Lorsque le roman commence, le bougre croupit dans les geôles d’un empire situé dans les territoires du Nord d’un continent inspiré des terres africaines. Soumis à l’interrogatoire du Grand Inquisiteur du royaume, il se raconte et nous raconte le parcours qui l’a conduit jusque-là, appliquant à la lettre le principe qui veut que l’on raconte des histoires pour vivre. Mais, en parfait narrateur non fiable, ses mots dessinent une géographie incertaine, frappée du sceau de l’affabulation et de l’extraordinaire. À moins que derrière cette prose inventive ne se cache une autre vérité ?
« L’enfant est mort. Il n’y a plus rien à savoir. J’ai entendu dire qu’il y a dans le sud une reine qui tue l’homme qui lui apporte de mauvaises nouvelles. Alors quand j’annonce la mort du petit garçon, est-ce que je signe en même temps mon arrêt de mort ? La vérité dévore les mensonges tout comme les crocodiles dévorent la lune, et pourtant mon témoignage est le même aujourd’hui qu’il le sera demain. »
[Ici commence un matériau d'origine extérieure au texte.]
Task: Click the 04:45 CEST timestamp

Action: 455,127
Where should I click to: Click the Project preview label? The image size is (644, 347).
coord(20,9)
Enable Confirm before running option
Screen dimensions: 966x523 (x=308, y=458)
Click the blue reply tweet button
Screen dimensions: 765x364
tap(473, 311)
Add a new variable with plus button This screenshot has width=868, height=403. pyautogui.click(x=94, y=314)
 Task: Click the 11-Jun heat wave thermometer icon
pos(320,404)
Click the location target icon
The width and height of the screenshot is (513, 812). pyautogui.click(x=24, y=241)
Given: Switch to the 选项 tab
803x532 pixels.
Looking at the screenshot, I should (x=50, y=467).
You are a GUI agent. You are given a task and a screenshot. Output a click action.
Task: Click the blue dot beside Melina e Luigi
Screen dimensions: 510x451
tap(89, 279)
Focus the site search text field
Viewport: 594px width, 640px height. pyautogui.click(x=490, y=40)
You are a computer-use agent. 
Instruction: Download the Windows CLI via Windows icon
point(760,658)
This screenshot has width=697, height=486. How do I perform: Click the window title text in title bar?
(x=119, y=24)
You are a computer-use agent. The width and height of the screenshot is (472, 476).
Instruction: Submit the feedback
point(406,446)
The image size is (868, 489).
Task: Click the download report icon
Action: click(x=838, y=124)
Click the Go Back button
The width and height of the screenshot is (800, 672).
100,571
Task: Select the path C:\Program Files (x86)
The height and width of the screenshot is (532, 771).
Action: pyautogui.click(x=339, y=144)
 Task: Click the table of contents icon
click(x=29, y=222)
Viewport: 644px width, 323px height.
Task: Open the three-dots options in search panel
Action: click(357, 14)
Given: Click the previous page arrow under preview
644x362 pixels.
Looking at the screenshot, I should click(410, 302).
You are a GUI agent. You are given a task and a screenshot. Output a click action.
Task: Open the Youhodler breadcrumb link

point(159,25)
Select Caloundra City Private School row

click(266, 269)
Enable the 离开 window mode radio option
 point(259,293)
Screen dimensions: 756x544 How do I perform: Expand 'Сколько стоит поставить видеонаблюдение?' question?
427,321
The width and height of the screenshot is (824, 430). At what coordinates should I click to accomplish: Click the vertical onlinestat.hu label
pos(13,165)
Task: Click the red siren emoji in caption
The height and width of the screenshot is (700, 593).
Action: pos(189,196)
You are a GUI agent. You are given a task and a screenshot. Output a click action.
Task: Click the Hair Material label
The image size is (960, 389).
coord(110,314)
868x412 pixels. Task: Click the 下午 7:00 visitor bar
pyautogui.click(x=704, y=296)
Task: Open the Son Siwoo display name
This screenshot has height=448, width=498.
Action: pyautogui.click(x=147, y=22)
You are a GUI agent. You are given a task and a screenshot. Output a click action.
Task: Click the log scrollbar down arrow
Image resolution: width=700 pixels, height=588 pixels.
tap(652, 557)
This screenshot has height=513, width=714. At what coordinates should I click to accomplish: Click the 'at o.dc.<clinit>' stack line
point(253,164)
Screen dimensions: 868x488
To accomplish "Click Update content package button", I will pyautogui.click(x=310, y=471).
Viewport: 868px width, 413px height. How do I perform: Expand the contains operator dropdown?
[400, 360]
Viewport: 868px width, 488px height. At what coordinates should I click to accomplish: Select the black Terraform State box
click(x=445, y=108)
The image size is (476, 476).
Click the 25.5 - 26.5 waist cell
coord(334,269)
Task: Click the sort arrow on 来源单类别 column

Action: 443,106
Ne tergiversons pas. Léopard noir, Loup rouge est un roman exigeant qui laissera sans doute pantois le lecteur accoutumé aux quêtes balisées et à un corpus mythologique plus européocentré. Pour peu qu’il lâche prise, il trouvera cependant dans l’imagination de Marlon James matière à dépaysement et émerveillement. La quête de Pisteur n’est pas en effet sans détour ni sans surprise. Le chasseur sait ménager le suspense, conjuguant un style parlé cru, celui d’une sorte de récitation orale, à de longues digressions descriptives qui forment autant de ramifications par rapport à l’intrigue principale. Si Léopard noir, Loup rouge était une essence végétale, il serait incontestablement un baobab plongeant profondément ses racines dans le terreau commun des contes africains et recelant en son sein un espace bien plus vaste que celui enfermé dans le creux de son écorce.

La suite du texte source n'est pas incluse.